Medical concept PROBLEM: Polarity, Modality and Temporal Relations

This repository contains my scripts and some visualizations for my bachelor thesis "Medical concept PROBLEM: Polarity, Modality and Temporal Relations".

PROBLEM is considered one of the key medical concepts as it plays a vital role in research for medical information of a patient. In my thesis, different experiments to extract 3 aspects of this concept were conducted based on the guidelines and annotated data from the i2b2 2010 and i2b2 2012 (Uzuner et al., 2011, Sun et al., 2013) datasets.

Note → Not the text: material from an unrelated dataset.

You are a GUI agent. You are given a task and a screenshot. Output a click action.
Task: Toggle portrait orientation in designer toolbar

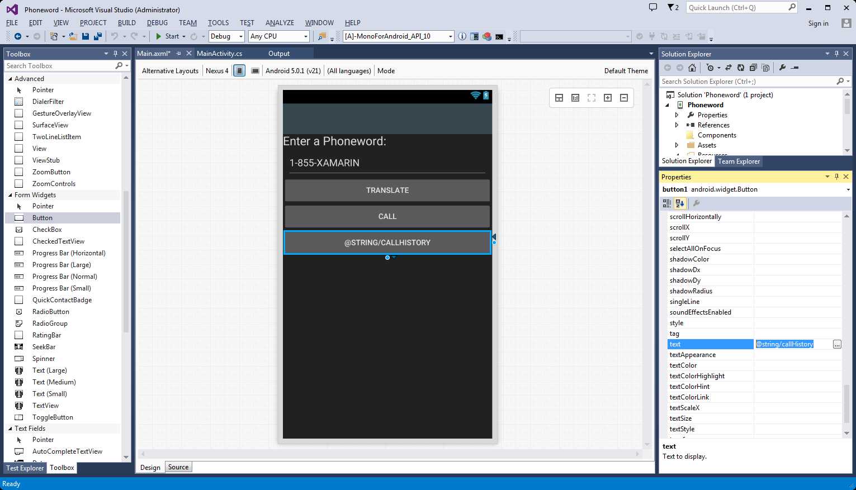click(x=239, y=71)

This thesis is to show the effects of different techniques on clinical data. This includes Bi-RNN-based models (Bi-GRU, Bi-LSTM), contextual embeddings (BERT, FLAIR), domain-specific data the embeddings were pre-trained on (ClinicalBERT, HunFLAIR), and fine-tuning (Lin et al., 2018).

Experiments were conducted as follows:

Bi-GRU-models were used for Polarity and Modality Tasks
Bi-LSTM-model was used for Temporal Relations Task in terms of entities within sentences (sentence boundaries were observed)
A "universal model" with the technique of fine-tuning different pretrained BERT-models were for Temporal Relations task with data including cases out-of-sentences (in short relations of entities in the whole text if there are)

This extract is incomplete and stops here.